この変わった題名の本の書評をずいぶん前に読んで、(コロナ前?)いつか読もうと思っていたのですが、カタカナに弱い私は図書館で検索するとき「ムリコッタ」と入力してしまい、「その本はありません」との表示を見て読むのをあきらめていました。それからずいぶん経って、ムコリッタが正解と気が付き、貸出欄に入力したらあっという間に借りることが出来ました。

 書評に、主人公の青年が炊き立てのご飯にイカの塩辛をのせて食べるシーンが圧巻だとあったのですが、読んでみてやはりそこが一番インパクトがありました。この本を書いた荻上直子さんは自身で脚本を手掛ける監督で、20代の頃アメリカ留学によって映画を学び、「かもめ食堂」のヒットで名を馳せ、日本映画の新しいジャンルを確立しました。

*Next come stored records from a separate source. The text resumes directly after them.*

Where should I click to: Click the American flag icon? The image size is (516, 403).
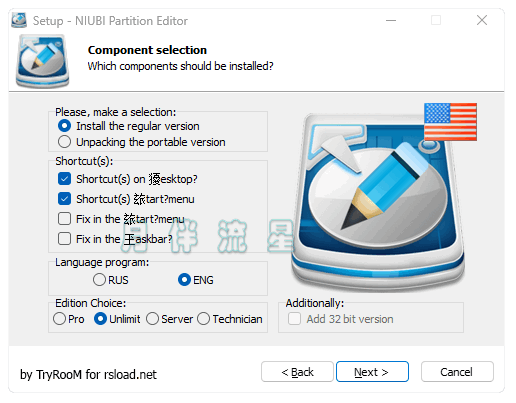tap(450, 122)
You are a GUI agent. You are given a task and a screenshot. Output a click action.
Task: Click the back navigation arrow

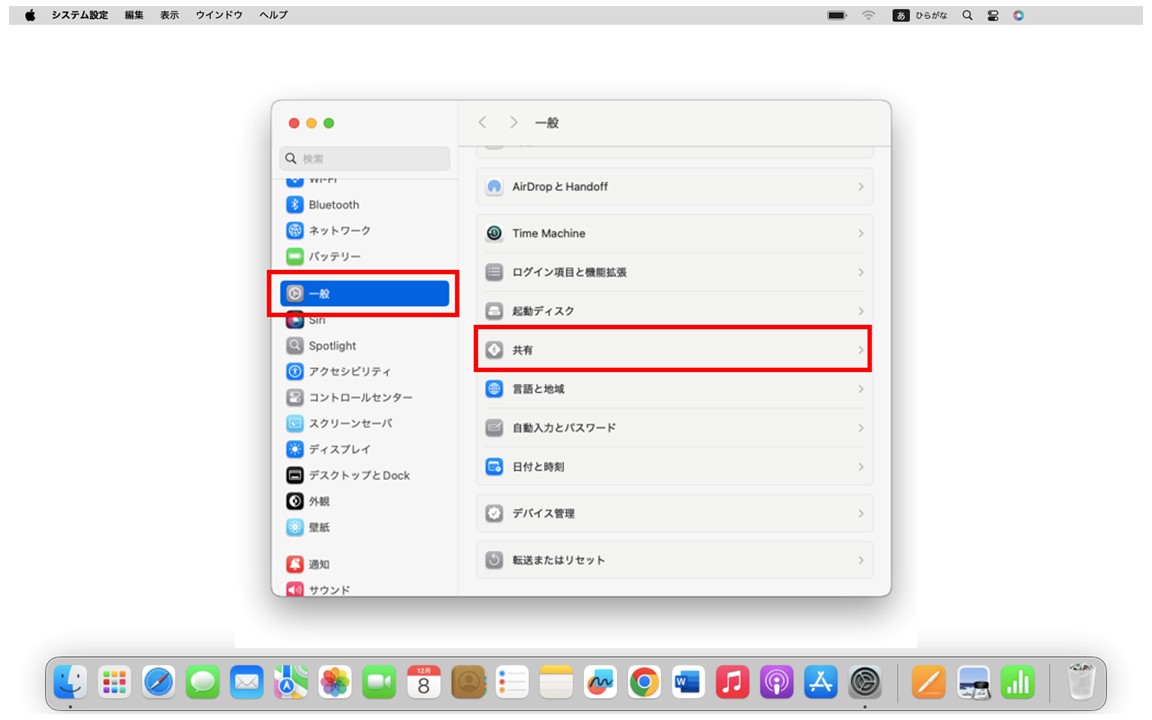[482, 122]
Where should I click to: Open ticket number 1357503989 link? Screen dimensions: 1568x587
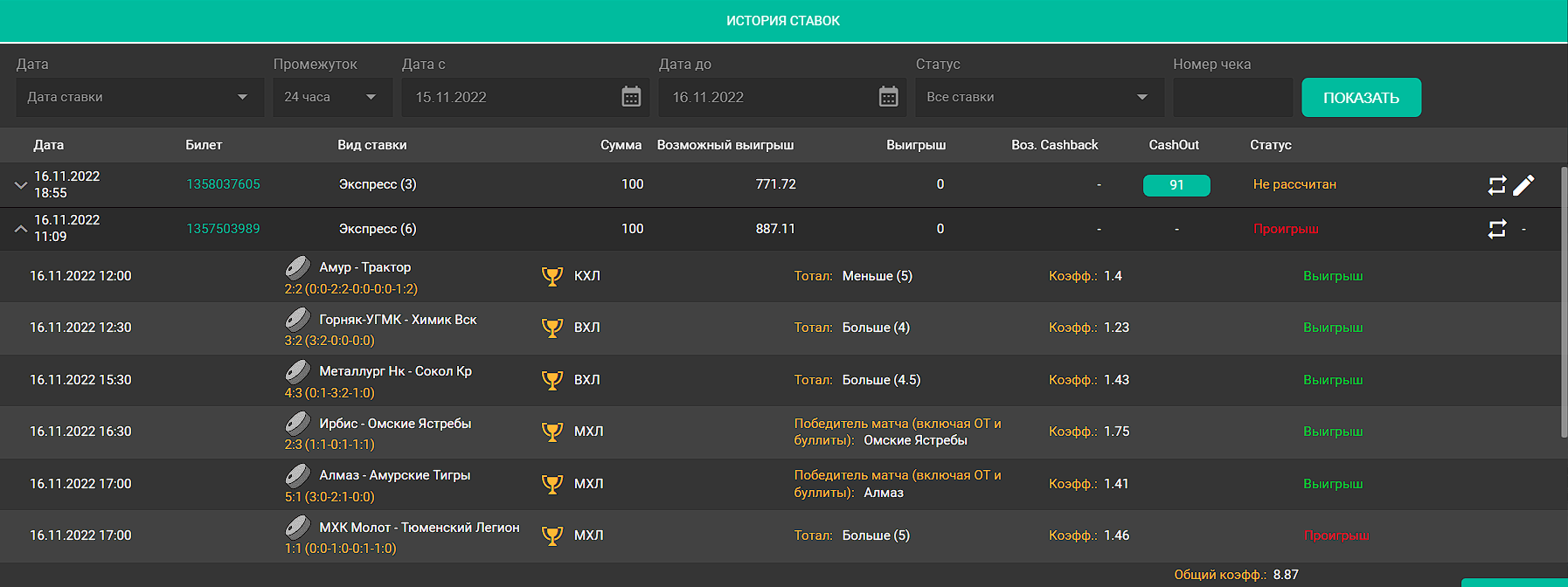pyautogui.click(x=223, y=229)
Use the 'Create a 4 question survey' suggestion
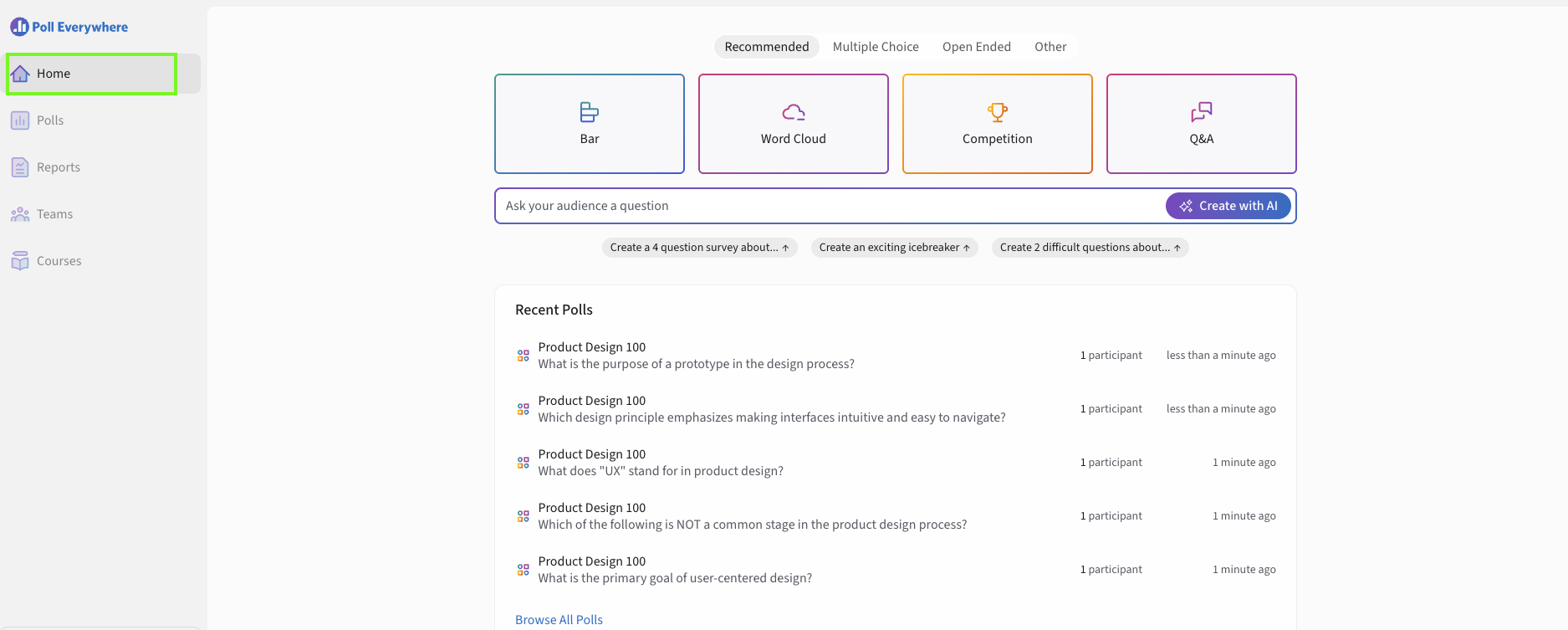Viewport: 1568px width, 630px height. coord(699,248)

 今回書き下ろしたこの本の題名「ムコリッタ牟呼栗多」とは仏典に記載の時間の単位の一つで、1/30日=48分で、「刹那」はその最小単位のことです。ずっと一人きりだった青年は、川沿いの古いアパート「ハイツ ムコリッタ」で、へんてこな仲間たちに出会う。友達でも家族でもない、でも、孤独ではない。“ひとり”が当たり前になった時代に、静かに寄り添って生き抜く彼らの物語です。四歳の時両親が離婚し、母親に引き取られ、父親の記憶はほとんどないのですが、高校二年の時母からも捨てられ、それからは建設現場で働いたり万引きなどしていましたが、20代後半にオレオレ詐欺の受け子として捕まり、2年間刑務所で服役し、出所した後北陸のイカの塩辛工場で働くのです。30歳過ぎて初めてアパートを借りて自炊し、ご飯を炊いて味噌汁を作り塩辛で食事をするということが彼にとってどんなに素晴らしい体験だったか。そこで会ったヘンテコでろくでもなくてぎりぎりで暮らしているけれど、でも愛すべき温かい人達は、孤独死した父親の遺骨を引き取ってどうしようか迷う彼を励まし、みんなで弔いをしてあげるのです。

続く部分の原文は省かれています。